Equitable distribution of gov’t subsidy


    AT the outset, local officials, especially in Metro Manila, have aired their problem concerning the distribution by the Department of Social Welfare and Development (DSWD) of the social amelioration program funds for poor households — some 18 million Filipino families.

    The mayors of Navotas, Valenzuela and Quezon City were the first local officials to point out the intrinsic problems of distributing these dole-outs. This is because the funds allocated by the national government for each city or municipality are not enough for the intended beneficiaries. Valenzuela, for instance, has 100,000 families that should receive the cash assistance of P5,000 to P8,000 but its allocation would be good only for 60,000 families. This was pointed out by Sen.

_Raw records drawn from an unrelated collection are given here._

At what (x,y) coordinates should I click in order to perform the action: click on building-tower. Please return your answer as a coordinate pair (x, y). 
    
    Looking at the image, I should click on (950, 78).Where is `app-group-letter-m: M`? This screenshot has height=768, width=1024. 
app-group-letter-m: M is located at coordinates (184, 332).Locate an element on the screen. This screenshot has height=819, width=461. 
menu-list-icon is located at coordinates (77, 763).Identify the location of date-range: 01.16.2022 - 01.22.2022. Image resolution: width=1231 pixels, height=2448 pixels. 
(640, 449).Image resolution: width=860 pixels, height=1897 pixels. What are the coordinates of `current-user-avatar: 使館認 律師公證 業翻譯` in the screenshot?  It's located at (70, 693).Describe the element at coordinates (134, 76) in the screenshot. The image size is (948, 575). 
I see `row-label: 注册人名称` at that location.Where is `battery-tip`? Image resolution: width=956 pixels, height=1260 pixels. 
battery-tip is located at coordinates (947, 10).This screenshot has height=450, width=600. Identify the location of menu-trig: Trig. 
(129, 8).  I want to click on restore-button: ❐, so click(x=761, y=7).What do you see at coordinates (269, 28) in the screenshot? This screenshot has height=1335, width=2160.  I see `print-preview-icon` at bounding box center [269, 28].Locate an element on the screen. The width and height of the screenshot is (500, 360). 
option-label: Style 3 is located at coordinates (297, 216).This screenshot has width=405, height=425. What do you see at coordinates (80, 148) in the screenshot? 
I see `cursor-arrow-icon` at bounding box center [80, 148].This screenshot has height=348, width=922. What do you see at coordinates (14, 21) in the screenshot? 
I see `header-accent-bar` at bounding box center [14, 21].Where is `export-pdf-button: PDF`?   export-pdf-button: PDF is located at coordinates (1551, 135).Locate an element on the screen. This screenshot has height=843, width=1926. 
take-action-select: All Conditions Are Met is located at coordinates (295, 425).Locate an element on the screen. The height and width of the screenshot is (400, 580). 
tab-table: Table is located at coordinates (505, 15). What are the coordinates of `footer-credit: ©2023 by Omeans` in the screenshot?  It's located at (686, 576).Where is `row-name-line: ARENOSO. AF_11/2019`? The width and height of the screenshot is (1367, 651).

Sherwin Gatchalian who used to be mayor and congressman of the city.

    Yesterday, Cabinet Secretary Karlo Nograles, who is also spokesman of the Inter-Agency Task Force directly handling the fight against the COVID-19 pandemic, said local officials will have to give a refund to the national government if they distribute cash aid to ineligible beneficiaries under the two-month emergency subsidy program.

    Secretary Nograles said the local officials may also face criminal, civil and administrative liabilities in case of fraud and other irregularities in the distribution of financial aid to low income families despite the refund.

    There are several categories of citizens who are excluded from the emergency subsidy program. Nograles said these are elected and appointed government officials or personnel contracted in a memorandum of agreement, contract of service, job order or other similar schemes in national government, government corporations and local government units; employees in the private sector or those in the formal economy; retired persons receiving pension; and families with independent financial capacity.

    The local officials need to be reminded of the proper and equitable distribution of the doleouts because if they fail, or if they deliberately cheat, the Commission on Audit (COA) will haunt them in the future, along perhaps with the Office of the Ombudsman.

    Nograles warned that if the distribution is not properly conducted, the “LGU is constrained to refund if there is a mistake in giving the funds. And refund does not absolve you from any criminal, civil or administrative liability.”

    The Palace warning about mass distribution of the subsidy is a welcome move to deter corruption among local officials. We recognize, however, that many towns and cities would find it difficult to comply, what with the surging number of poor and impoverished middle-income families now wanting to receive government aid.